There is something vitally important for me in the listening and being with and honouring the simplicity of my work; that it is not over explained in a language not of its essence – a language not from country. The act of creating is my woman’s business and the BANGAN (mud) or seaweed or mangroves or sea grass are valid enough without being contextualised. In fact they are more valid to me than the context or meaning made of them.

I create the art only to bring this out and the story I see in it. Holding my own integrity to validate the MUD, which in its existence as REAL – maybe a ‘real’ acknowledgement of Traditional Laws and REAL observance of Traditional Customs – feels like a form of resistance.
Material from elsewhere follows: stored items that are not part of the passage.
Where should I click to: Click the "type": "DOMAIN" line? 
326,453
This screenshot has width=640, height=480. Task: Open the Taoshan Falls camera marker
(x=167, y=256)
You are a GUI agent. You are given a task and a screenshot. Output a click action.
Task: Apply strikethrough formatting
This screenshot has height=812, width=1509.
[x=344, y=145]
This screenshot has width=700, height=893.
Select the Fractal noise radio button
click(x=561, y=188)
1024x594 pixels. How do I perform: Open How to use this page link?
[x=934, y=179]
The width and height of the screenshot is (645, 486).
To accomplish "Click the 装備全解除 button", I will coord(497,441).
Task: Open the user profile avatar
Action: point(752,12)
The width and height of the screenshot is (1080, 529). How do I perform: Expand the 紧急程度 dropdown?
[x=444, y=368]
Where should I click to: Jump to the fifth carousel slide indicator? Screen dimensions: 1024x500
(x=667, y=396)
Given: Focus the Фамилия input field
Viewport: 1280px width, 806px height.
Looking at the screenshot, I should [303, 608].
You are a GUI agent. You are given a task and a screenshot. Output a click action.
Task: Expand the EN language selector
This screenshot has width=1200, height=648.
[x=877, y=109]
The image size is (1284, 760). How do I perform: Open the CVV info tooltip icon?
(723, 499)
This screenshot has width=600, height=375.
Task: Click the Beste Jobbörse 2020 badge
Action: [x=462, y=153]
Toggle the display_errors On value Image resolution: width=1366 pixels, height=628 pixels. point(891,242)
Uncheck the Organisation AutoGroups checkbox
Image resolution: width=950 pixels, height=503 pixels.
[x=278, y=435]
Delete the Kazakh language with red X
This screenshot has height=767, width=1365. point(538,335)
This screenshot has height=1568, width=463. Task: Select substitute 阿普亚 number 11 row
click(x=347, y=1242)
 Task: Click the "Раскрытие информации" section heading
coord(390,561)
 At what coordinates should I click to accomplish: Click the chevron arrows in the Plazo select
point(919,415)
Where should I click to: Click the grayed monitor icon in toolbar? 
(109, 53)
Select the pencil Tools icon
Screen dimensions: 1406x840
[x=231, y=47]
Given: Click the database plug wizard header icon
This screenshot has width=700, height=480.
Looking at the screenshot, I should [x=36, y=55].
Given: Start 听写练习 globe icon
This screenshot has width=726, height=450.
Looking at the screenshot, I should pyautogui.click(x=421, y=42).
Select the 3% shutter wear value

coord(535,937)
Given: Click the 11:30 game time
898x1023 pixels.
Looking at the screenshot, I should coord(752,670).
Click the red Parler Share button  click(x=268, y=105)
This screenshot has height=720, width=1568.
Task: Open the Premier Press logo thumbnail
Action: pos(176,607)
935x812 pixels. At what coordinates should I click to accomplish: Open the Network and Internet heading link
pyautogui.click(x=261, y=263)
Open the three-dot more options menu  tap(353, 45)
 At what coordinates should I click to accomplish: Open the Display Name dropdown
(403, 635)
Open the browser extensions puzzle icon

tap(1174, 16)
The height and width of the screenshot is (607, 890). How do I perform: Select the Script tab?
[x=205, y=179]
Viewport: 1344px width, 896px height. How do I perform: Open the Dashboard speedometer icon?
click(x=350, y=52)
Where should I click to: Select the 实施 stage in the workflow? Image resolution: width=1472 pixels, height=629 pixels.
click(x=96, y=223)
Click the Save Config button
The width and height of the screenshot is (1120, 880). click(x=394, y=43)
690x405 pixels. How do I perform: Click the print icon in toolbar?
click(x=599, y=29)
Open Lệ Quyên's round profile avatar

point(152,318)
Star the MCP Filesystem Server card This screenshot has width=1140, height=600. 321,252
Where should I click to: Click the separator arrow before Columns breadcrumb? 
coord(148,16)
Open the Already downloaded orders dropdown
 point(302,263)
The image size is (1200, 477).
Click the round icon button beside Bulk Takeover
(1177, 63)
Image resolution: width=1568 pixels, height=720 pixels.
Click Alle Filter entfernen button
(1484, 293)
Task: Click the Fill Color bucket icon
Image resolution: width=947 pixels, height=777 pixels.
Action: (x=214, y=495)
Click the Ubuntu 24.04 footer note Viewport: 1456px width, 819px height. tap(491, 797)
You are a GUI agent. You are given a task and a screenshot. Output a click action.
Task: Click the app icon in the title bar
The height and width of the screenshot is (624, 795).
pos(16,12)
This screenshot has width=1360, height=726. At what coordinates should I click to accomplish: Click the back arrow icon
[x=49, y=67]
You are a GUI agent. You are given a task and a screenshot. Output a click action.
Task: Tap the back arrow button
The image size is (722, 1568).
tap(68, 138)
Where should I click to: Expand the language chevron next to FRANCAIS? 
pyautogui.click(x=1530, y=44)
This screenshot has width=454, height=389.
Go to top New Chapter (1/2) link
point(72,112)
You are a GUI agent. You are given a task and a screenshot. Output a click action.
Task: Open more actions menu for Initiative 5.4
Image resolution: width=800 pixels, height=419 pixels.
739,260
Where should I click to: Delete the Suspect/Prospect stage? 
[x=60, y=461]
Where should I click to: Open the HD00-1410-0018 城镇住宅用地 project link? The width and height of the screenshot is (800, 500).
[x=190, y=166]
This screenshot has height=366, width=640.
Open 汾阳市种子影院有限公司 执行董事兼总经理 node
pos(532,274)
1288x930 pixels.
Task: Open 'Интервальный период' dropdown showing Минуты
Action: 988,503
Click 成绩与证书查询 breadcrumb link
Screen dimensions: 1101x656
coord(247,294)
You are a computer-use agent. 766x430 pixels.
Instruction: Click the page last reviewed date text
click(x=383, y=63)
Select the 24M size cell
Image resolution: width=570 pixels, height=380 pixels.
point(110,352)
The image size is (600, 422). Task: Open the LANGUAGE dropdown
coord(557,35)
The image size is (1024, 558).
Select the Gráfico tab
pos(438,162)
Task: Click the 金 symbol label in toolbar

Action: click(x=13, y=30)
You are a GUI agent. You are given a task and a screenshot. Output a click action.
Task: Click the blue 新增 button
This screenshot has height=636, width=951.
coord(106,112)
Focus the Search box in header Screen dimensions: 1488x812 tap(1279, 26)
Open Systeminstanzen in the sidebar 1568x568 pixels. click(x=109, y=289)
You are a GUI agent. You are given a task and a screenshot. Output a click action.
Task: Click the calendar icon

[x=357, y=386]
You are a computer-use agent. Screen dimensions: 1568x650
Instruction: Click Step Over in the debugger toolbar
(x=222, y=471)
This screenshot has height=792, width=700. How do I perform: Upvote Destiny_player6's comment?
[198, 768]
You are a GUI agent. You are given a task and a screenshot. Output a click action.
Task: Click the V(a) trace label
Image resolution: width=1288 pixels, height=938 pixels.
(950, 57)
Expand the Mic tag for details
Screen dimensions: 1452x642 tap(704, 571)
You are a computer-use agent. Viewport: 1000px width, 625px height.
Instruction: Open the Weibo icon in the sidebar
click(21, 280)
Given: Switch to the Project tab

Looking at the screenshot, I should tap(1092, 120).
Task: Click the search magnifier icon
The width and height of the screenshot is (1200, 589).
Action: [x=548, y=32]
Resistance in response to the legal determination in the Yorta Yorta Native Title claim by Justice Olney (1998) that

…the tide of (his)story has washed away any real acknowledgement of traditional laws and any real observance of traditional customs.

My work asks for a deep sense of listening. If I Listen to the mud and watch the tide wash in and out and the landscape change, I listen to the mangroves as they take root and hold ground… if listen to their seeds drift with the tide to take hold elsewhere on the shorelines…  I will be more and know more about everything – about past present and future. About me and my children and my relationship to everything. 

It is somehow appropriate that I was drawn to the Mangroves as the context for my new work, and to discover, through this process, that my ancestors – WIDJUMBAREGUN, daughter of Junobin and Gonsales, THE MANILA MAN are named, each in their own culture, for plants that grow within the area of mangroves where they were born.